In the case of Naresh Choudhary v. Sterling Enamelled Wires Pvt. Ltd. Company Appeal (AT)(Ins.) No. 39 of 2023 vide Order dt. 16.08.2023 (2023) ibclaw.in 532 NCLAT, the Ld. NCLAT attempted to separate the purchase orders in order to exclude the ones wherein the date of default was prior to 24th March 2021 and upholding the ones wherein the date of default was post 24th March 2021. The said exercise was necessitated as the Operational Creditor had failed to provide the date of default either in the demand notice issued under Section 8 of the Code or under the application filed under Section 9 of the Code. However, upon a perusal of the date of defaults arising from the invoices and consequent segregation of the dates, the Ld. NCLAT upheld the order by the Adjudicating Authority thereby admitting the Corporate Debtor into CIRP.

The said case of Naresh Choudhary (supra) was relied upon by the Ld. NCLAT for adjudication of Rashtriya Polymers & Solvents v. Kanodia Technoplast Ltd. Company Appeal (AT)(Ins.) No. 1140 of 2023 vide Order dt. 09.07.2024 wherein the Ld. NCLAT was faced with a similar issue, although there existed no ambiguity over the date of default. The Operational Creditor therein issued a demand notice under Section 8 dt. 30.09.2021 for debt arising from invoices falling within the period of 01.07.2020 to 03.06.2021. Consequently, the Operational Creditor approached the Adjudicating Authority via application under Section 9.

It was the case of the Creditor that the Ld. Authority undertook the painstaking exercising of segregating the amount and periods of invoices falling within and post the period of Section 10A, yet, it proceeded to dismiss the application holding it to be barred under Section 10A.

Contrary to the rationale of the Ld. Authority, the Ld. NCLAT held the issue to be covered by Naresh Choudhary (supra). The Ld. Tribunal opined that only a limited exercise had to be undertaken to assess whether the invoices falling outside the period of Section 10A crossed the threshold of INR 1 cr. provided under Section 4 of the Code. As the said threshold was met by the Creditor therein, the Ld. NCLAT proceeded to remand the matter back to the Ld. Authority to proceed further.

Conclusion

The case of compartmentalizing the period provided under Section 10A by segregating the invoices and consequent claims is a reiteration of a similar procedure utilized by the Ld. NCLAT whereby the invoices may be segregated between those barred by limitation and those falling within the period of limitation. The said exercise of categorization by limitation basis was recently carried out by the Ld. NCLAT in the case of M/s Laxmi Trading Corporation v. M/s Hindustan Construction Company Ltd. Company Appeal (AT)(Ins.) No. 1476 of 2023 vide Order dt. 27.02.2024 (2024) ibclaw.in 115 NCLAT wherein each invoice was assessed with respect to its admissibility basis the date of default falling within the period of limitation.

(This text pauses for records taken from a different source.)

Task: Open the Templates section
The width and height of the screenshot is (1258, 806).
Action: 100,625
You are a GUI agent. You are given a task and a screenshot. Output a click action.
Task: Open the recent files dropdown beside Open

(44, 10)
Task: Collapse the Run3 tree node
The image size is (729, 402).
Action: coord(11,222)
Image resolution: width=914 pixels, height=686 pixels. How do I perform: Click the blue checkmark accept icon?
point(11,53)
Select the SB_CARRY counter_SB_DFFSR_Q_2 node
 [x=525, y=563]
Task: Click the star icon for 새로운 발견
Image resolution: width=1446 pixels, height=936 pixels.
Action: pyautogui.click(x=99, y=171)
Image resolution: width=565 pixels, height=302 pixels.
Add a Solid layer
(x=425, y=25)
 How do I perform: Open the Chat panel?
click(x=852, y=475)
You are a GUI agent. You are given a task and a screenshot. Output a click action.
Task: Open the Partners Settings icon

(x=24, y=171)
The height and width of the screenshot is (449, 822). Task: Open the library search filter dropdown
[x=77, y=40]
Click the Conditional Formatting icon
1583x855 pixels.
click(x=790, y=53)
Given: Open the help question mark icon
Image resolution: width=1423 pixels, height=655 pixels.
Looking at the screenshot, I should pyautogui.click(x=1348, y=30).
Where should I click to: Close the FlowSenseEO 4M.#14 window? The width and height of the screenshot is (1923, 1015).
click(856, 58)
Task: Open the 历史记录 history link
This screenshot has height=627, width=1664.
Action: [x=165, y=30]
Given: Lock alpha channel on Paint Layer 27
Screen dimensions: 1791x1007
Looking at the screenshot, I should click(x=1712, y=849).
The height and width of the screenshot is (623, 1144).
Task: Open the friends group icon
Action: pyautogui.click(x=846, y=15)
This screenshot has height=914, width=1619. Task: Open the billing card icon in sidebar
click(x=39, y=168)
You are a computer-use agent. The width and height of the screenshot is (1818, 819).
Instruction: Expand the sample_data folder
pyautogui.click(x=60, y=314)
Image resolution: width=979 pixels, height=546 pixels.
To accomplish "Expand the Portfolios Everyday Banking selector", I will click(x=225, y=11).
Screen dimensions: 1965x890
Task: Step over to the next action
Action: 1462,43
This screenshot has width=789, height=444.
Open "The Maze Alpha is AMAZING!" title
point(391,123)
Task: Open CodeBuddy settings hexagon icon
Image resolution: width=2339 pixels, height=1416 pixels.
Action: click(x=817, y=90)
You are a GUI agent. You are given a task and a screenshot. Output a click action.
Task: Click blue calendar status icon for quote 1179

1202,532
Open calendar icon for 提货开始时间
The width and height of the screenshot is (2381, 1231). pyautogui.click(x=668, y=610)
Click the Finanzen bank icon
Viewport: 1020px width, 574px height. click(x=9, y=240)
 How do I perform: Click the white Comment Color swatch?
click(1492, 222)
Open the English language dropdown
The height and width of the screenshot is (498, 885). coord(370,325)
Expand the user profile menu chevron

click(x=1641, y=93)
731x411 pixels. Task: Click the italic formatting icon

Moreover, the Apex Court in the case of Ramesh Kamyal (supra) had held that the Corporate Debtors had to be safeguarded, especially in view of the fact that the Resolution Applicants may not be available to rescue the Corporate Debtor due to the significant economic disruption caused by the COVID-19. In the present times, there exists no such fear.

Further, the outright dismissal of claims raised by the Operational Creditor by relying upon the absolute bar of Section 10A pose a risk of endangering the said Operational Creditors to fiscal strain and hardships. Hence, it is essential that the legislative lifeline extended under Section 10A be restricted to its stipulated period to prevent its unintended misuse by severely restricting the avenues for Operational Creditors to seek timely relief against the continual debts accruing against the Corporate Debtor. Any denial of such reliefs to the Creditors may inadvertently result in defeating the purpose and object of the Code whereby the Creditors will be denied of an effective timely remedy against the Corporate Debtors.